--- Records for this exercise Enclosed Below ---

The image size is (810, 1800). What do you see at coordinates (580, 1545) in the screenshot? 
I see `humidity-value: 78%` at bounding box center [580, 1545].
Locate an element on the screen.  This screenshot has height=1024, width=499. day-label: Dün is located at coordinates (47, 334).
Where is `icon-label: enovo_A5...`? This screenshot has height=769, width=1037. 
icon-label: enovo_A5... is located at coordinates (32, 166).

--- End of Enclosed Records for this exercise ---
--- Records for this exercise Enclosed Below ---

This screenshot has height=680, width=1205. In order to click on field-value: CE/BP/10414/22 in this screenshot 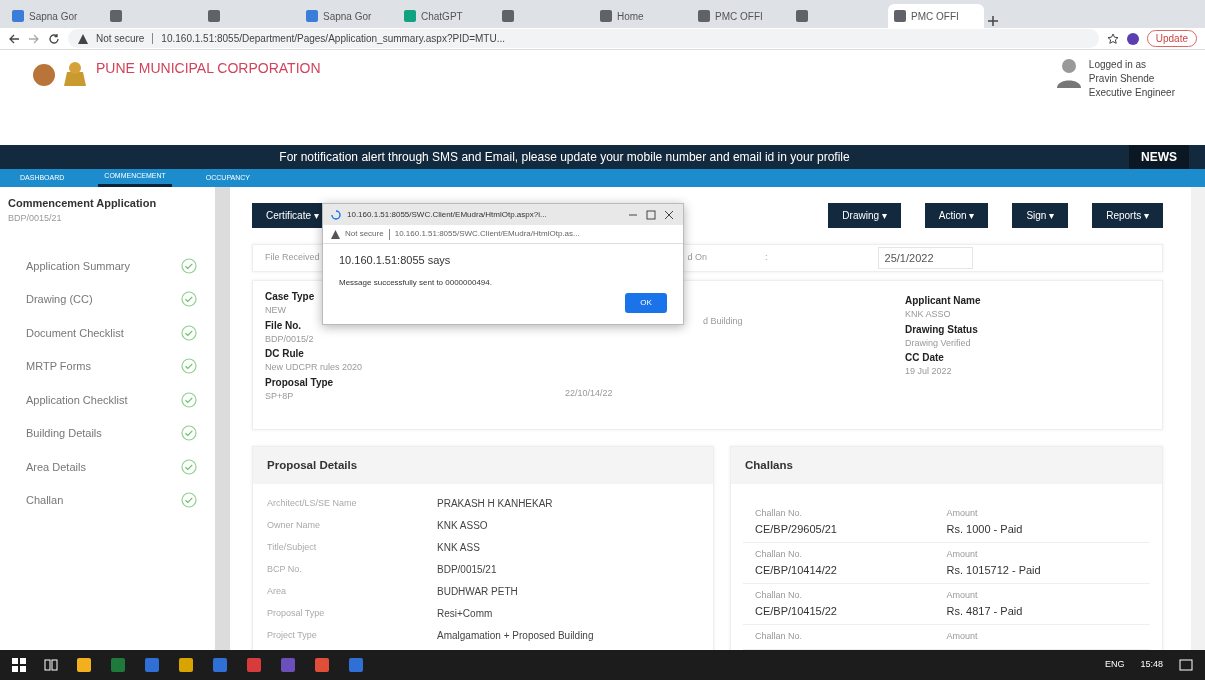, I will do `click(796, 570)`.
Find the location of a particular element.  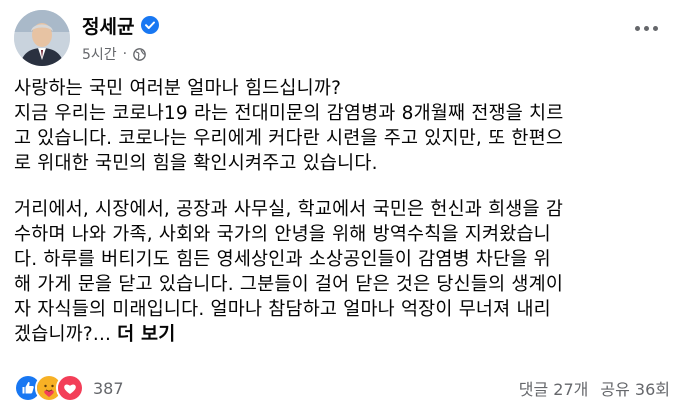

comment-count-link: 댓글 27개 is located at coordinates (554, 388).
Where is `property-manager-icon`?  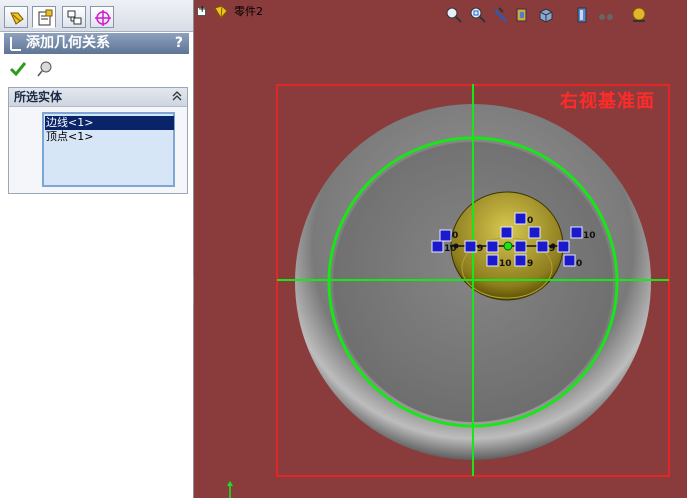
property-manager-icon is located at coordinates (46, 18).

--- End of Enclosed Records for this exercise ---

— Problem requirements —
Turn everything from the line containing "The image size" down to the line containing "icon-label: enovo_A5... is" into a numbered list, skipping any blank lines.

— Finished task —
1. The image size is (810, 1800). What do you see at coordinates (580, 1545) in the screenshot? 
2. I see `humidity-value: 78%` at bounding box center [580, 1545].
3. Locate an element on the screen.  This screenshot has height=1024, width=499. day-label: Dün is located at coordinates (47, 334).
4. Where is `icon-label: enovo_A5...`? This screenshot has height=769, width=1037. 
5. icon-label: enovo_A5... is located at coordinates (32, 166).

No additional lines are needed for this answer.